═════ Given information ═════

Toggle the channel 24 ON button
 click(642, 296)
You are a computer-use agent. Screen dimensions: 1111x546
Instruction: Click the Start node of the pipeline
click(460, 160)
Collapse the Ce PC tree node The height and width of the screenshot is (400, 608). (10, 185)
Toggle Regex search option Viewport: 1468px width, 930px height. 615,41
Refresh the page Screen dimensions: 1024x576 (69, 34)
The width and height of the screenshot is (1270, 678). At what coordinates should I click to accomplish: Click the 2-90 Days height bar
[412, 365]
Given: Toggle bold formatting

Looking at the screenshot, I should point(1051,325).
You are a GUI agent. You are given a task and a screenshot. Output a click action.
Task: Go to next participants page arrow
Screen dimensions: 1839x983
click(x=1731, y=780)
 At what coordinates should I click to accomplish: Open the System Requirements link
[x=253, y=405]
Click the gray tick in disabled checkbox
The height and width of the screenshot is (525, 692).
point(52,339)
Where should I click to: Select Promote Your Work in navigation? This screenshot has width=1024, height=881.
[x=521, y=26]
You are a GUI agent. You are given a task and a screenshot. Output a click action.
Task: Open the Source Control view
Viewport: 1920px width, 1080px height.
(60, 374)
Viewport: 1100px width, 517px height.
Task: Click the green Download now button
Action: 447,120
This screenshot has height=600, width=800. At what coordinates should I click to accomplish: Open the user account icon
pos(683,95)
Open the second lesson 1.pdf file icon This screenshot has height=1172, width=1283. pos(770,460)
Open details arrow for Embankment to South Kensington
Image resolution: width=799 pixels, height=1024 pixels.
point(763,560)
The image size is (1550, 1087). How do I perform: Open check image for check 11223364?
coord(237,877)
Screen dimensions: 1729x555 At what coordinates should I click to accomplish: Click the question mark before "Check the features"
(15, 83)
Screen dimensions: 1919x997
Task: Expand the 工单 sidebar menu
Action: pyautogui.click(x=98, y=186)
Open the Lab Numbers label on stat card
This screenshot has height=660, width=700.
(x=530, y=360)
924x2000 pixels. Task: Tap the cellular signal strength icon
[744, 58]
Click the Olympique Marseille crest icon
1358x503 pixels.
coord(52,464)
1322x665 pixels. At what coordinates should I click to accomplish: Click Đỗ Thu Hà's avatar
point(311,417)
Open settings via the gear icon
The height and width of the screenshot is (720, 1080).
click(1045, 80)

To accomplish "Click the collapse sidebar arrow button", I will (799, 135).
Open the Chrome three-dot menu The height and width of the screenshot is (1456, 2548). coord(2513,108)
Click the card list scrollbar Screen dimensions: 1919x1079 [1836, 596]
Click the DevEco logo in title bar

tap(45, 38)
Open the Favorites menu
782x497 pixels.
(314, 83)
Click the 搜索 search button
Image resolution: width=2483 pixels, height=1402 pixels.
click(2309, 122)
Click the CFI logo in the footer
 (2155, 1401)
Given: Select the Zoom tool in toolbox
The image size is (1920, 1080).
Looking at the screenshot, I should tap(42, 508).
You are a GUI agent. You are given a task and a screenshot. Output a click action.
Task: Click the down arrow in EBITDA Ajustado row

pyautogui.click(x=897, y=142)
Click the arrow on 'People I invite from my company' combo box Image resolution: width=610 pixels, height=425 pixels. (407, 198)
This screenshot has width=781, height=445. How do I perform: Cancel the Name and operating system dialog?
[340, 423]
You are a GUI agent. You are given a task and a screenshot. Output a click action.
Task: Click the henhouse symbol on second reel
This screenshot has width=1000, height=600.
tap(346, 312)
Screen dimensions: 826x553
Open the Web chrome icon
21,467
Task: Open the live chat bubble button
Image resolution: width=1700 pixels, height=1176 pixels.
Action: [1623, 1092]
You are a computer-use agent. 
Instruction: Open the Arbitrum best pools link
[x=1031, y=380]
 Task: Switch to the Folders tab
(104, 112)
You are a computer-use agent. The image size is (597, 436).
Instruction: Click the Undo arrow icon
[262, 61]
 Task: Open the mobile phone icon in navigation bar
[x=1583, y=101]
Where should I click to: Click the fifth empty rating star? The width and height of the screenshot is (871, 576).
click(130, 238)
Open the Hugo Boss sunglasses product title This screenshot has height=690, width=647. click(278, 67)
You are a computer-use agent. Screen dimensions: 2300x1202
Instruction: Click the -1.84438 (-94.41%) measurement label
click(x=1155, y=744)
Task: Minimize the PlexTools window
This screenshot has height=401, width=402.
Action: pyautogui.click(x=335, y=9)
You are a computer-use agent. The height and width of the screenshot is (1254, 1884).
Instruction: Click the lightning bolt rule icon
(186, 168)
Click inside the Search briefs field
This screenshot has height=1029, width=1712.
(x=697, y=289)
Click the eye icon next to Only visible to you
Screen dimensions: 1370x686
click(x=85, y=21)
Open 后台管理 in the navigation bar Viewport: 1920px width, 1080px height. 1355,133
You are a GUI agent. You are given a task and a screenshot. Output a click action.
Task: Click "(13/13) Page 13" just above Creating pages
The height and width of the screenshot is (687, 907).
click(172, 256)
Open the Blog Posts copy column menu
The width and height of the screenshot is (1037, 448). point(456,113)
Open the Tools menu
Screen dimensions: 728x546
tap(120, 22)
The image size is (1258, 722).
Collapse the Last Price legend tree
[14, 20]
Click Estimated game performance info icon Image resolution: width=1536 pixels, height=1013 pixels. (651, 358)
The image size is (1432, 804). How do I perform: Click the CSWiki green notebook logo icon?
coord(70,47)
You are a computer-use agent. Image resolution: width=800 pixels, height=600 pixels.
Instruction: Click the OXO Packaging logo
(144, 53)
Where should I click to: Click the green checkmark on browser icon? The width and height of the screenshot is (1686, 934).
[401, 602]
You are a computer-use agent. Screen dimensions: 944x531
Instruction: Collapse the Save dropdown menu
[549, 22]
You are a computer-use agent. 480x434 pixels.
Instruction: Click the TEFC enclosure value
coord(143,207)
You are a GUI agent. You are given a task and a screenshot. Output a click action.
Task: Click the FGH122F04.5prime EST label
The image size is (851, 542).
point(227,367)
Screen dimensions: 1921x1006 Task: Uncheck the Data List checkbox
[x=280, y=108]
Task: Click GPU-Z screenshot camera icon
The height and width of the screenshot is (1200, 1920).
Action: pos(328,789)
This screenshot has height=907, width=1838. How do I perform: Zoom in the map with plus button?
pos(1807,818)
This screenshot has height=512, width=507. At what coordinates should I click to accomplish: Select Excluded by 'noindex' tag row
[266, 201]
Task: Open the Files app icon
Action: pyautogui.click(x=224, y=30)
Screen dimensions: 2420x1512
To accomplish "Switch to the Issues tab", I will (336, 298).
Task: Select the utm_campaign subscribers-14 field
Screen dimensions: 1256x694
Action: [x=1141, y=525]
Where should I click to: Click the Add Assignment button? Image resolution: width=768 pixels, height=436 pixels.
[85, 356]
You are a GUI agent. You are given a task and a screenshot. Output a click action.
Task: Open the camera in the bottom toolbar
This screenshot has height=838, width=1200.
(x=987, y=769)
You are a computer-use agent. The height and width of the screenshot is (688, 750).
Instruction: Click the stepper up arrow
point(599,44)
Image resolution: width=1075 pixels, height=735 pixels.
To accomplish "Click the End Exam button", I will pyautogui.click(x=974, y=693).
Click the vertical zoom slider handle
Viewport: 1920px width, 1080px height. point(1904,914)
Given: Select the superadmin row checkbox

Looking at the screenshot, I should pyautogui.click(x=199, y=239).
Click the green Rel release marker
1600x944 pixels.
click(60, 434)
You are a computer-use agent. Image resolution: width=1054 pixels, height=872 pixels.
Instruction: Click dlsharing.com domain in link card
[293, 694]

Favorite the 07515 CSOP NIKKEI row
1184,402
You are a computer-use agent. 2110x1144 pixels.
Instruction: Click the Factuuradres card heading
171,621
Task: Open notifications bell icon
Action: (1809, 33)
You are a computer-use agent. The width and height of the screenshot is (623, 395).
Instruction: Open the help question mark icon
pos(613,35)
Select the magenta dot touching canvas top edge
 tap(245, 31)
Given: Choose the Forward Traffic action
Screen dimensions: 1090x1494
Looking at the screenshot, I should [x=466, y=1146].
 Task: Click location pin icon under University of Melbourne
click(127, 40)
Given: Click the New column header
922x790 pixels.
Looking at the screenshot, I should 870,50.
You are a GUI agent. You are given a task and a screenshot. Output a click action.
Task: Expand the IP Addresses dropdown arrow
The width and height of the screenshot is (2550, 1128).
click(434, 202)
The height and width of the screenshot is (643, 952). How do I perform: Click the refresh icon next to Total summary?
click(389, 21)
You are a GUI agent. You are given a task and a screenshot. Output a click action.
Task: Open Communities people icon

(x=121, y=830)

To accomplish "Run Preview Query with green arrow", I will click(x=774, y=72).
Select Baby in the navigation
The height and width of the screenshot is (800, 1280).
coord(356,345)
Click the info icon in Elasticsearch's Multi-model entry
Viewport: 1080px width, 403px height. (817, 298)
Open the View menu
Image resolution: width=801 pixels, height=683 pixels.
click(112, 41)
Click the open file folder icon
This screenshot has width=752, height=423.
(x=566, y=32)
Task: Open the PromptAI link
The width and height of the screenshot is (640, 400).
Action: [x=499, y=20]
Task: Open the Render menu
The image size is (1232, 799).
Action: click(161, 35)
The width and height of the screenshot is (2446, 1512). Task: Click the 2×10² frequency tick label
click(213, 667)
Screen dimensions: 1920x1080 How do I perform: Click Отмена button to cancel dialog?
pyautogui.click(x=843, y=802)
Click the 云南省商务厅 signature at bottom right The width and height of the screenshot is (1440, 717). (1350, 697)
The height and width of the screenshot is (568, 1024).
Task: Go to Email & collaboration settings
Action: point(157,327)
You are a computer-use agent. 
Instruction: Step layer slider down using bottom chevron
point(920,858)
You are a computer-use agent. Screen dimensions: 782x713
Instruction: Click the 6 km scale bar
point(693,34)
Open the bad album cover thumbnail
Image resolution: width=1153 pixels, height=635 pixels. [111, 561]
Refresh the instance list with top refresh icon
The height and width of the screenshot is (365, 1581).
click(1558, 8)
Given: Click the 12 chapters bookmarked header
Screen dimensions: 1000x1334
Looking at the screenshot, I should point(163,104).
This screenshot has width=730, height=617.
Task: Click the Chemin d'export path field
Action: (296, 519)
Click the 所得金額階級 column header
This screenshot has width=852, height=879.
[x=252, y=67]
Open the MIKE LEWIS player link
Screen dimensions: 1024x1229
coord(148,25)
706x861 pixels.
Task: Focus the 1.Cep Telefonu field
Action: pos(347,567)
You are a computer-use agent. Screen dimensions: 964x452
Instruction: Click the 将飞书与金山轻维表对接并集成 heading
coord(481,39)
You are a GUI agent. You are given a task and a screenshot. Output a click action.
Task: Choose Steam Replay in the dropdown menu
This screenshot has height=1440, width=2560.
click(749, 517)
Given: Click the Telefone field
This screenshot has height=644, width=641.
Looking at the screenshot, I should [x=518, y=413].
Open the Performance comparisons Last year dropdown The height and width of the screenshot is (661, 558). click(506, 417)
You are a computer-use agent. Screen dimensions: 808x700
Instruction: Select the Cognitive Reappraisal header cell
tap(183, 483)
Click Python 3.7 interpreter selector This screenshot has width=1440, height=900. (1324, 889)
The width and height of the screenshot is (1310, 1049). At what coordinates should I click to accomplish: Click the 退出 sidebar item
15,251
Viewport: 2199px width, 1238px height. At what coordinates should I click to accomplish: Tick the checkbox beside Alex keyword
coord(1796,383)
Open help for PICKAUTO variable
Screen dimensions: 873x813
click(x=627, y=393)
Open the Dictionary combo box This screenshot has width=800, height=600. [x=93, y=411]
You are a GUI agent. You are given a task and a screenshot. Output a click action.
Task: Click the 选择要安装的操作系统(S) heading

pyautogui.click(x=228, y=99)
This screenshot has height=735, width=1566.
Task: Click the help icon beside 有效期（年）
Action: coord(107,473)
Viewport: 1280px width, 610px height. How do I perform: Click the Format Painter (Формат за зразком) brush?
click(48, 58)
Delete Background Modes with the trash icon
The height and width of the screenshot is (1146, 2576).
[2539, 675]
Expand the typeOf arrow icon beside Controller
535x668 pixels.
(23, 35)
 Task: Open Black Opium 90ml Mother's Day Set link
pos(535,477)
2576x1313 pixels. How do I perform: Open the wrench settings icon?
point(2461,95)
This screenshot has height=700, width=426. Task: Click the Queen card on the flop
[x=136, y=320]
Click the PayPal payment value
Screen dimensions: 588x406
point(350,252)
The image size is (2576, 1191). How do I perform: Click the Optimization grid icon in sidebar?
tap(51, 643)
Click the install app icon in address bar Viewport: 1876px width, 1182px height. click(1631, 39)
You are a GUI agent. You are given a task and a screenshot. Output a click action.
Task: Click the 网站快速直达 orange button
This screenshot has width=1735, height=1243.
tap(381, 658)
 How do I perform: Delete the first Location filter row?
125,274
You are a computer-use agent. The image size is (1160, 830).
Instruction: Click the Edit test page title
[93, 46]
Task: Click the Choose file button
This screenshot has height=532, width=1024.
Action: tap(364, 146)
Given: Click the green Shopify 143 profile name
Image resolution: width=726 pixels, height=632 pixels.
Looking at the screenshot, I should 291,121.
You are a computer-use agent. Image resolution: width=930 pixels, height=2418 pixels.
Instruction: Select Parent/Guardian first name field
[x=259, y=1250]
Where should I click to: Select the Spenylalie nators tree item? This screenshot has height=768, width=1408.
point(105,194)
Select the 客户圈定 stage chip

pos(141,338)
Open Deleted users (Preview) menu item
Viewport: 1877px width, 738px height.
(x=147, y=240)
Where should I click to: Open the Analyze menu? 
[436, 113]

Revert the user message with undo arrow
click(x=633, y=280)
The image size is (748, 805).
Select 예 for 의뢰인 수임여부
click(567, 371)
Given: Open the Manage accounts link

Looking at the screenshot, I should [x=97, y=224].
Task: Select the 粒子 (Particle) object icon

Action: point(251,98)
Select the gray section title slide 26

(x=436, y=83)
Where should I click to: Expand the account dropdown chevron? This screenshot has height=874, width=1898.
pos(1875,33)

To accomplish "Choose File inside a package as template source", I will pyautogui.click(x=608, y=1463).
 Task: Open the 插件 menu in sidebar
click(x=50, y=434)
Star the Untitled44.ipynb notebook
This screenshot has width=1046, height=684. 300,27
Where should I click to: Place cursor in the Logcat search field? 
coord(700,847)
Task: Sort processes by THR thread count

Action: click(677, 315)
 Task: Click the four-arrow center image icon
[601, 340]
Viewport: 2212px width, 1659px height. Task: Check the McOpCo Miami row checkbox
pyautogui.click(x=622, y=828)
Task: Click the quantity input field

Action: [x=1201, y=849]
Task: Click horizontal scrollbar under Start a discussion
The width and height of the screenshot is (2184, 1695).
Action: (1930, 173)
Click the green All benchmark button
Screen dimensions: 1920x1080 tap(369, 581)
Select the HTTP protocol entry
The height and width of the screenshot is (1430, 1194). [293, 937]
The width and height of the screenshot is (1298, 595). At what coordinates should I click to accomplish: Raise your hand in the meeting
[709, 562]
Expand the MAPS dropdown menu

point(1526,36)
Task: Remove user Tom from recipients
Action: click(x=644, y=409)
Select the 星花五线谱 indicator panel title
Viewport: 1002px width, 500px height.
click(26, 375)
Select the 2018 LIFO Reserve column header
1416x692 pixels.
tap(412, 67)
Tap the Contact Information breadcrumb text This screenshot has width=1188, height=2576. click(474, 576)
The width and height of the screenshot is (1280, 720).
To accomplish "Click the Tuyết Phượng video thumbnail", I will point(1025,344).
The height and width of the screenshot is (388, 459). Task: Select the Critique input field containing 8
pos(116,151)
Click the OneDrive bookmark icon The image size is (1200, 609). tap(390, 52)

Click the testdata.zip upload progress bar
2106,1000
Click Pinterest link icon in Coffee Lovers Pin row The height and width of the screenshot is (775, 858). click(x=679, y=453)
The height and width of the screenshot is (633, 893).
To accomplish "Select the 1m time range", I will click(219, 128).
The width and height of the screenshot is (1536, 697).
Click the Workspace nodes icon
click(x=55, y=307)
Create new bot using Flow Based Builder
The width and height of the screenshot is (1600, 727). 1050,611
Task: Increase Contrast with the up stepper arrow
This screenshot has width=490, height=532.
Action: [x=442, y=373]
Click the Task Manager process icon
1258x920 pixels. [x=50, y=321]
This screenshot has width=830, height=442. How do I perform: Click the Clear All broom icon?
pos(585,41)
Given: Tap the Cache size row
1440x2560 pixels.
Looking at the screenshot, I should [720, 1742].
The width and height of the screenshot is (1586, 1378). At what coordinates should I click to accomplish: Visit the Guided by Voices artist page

═════

Reproduce the records verbatim, from the first line through the line containing "Open the second", with that line included.

Answer to this exercise —
Toggle the channel 24 ON button
 click(642, 296)
You are a computer-use agent. Screen dimensions: 1111x546
Instruction: Click the Start node of the pipeline
click(460, 160)
Collapse the Ce PC tree node The height and width of the screenshot is (400, 608). (10, 185)
Toggle Regex search option Viewport: 1468px width, 930px height. 615,41
Refresh the page Screen dimensions: 1024x576 (69, 34)
The width and height of the screenshot is (1270, 678). At what coordinates should I click to accomplish: Click the 2-90 Days height bar
[412, 365]
Given: Toggle bold formatting

Looking at the screenshot, I should point(1051,325).
You are a GUI agent. You are given a task and a screenshot. Output a click action.
Task: Go to next participants page arrow
Screen dimensions: 1839x983
click(x=1731, y=780)
 At what coordinates should I click to accomplish: Open the System Requirements link
[x=253, y=405]
Click the gray tick in disabled checkbox
The height and width of the screenshot is (525, 692).
point(52,339)
Where should I click to: Select Promote Your Work in navigation? This screenshot has width=1024, height=881.
[x=521, y=26]
You are a GUI agent. You are given a task and a screenshot. Output a click action.
Task: Open the Source Control view
Viewport: 1920px width, 1080px height.
(60, 374)
Viewport: 1100px width, 517px height.
Task: Click the green Download now button
Action: 447,120
This screenshot has height=600, width=800. At what coordinates should I click to accomplish: Open the user account icon
pos(683,95)
Open the second lesson 1.pdf file icon This screenshot has height=1172, width=1283. pos(770,460)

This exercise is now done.